DALLAS (Legal Newsline) – As it fights a $242 million verdict over an alleged front-seat defect, Toyota has received a bit of bad news from the court hearing its appeal.
The Texas Fifth District Court of Appeals ruled Feb. 4 that exhibits that helped convince a jury of Toyota’s gross negligence in the lawsuit of Benjamin and Kristi Reavis will not be sealed. The Reavises said in a Dallas state court case that Toyota made an engineering decision to protect front-seat passengers from injuries like whiplash at the expense of those in the back seat.
In 2018, a jury awarded $242.1 million to the Reavises and their children who were injured in a 2016 collision. The kids were in child safety seats when the car was rear-ended while stopped in traffic. The lawsuit said the front seats collapsed back into their seats, causing serious head trauma and other injuries.
More than $143 million of the verdict was punitive damages, as jurors found Toyota acted with gross negligence. Toyota's appeal of that verdict is pending.
At issue in the appeal decided Feb. 4 were exhibits designated by Toyota as trade secrets. Three of the exhibits are versions of a Toyota engineering rule that covers the procedure for design review based on failure mode, a procedure of testing for problems in order to improve design.
The other court records Toyota wanted sealed were its whiplash injury-lessening guideline and 12 pages of testimony. A Toyota engineer argued the guideline provided a blueprint of the initial design of the headrest and the internal processes utilized to redesign Toyota products.

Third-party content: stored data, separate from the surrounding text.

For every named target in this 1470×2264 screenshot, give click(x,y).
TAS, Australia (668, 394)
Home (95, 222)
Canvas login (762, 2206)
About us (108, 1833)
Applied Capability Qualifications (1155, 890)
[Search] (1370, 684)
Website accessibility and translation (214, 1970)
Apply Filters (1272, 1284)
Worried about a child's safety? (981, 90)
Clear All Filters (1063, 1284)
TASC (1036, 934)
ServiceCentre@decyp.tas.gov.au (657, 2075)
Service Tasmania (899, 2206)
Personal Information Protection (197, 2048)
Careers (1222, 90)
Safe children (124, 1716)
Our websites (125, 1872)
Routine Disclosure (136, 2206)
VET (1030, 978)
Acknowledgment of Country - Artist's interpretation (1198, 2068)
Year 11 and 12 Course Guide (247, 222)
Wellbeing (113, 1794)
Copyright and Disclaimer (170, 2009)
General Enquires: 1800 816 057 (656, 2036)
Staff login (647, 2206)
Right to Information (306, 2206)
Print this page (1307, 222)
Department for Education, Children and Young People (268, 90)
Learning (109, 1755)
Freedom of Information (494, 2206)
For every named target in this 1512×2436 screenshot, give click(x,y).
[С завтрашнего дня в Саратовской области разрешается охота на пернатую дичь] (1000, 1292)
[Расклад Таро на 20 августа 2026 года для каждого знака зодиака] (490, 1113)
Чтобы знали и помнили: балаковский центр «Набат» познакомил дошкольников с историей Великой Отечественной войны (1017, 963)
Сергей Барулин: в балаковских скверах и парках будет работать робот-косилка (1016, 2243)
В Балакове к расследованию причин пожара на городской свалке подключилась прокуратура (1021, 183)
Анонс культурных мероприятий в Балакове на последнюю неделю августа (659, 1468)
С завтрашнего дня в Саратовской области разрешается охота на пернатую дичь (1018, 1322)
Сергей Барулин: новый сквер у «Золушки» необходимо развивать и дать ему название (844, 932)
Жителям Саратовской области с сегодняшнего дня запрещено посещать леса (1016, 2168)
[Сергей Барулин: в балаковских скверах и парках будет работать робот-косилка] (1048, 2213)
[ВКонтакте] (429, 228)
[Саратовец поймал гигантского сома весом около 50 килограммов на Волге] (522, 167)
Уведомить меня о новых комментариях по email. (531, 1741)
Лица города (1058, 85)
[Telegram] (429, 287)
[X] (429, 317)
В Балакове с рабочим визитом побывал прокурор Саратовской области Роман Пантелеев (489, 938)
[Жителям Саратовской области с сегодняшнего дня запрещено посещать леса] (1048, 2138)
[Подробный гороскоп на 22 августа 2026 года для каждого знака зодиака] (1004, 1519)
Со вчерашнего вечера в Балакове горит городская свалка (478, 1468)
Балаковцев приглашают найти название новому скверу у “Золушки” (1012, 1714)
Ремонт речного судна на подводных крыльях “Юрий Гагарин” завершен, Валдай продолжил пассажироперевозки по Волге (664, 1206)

CBS News and the mother of a 5-year-old boy who suffered catastrophic brain injuries in a Toyota Camry intervened in opposition to the sealing of the records.
“Toyota failed to show that its purported interest in protecting the court records clearly outweighs the presumption of openness and any probable adverse effect that sealing will have upon the general public health or safety, and failed to demonstrate that no less restrictive means would protect its interest,” Justice Robbie Partida-Kipness wrote.
The evidence will be more easily available to prospective plaintiffs whose back-seat passengers suffered similar injuries. The intervenors showed multiple such cases in support of their argument.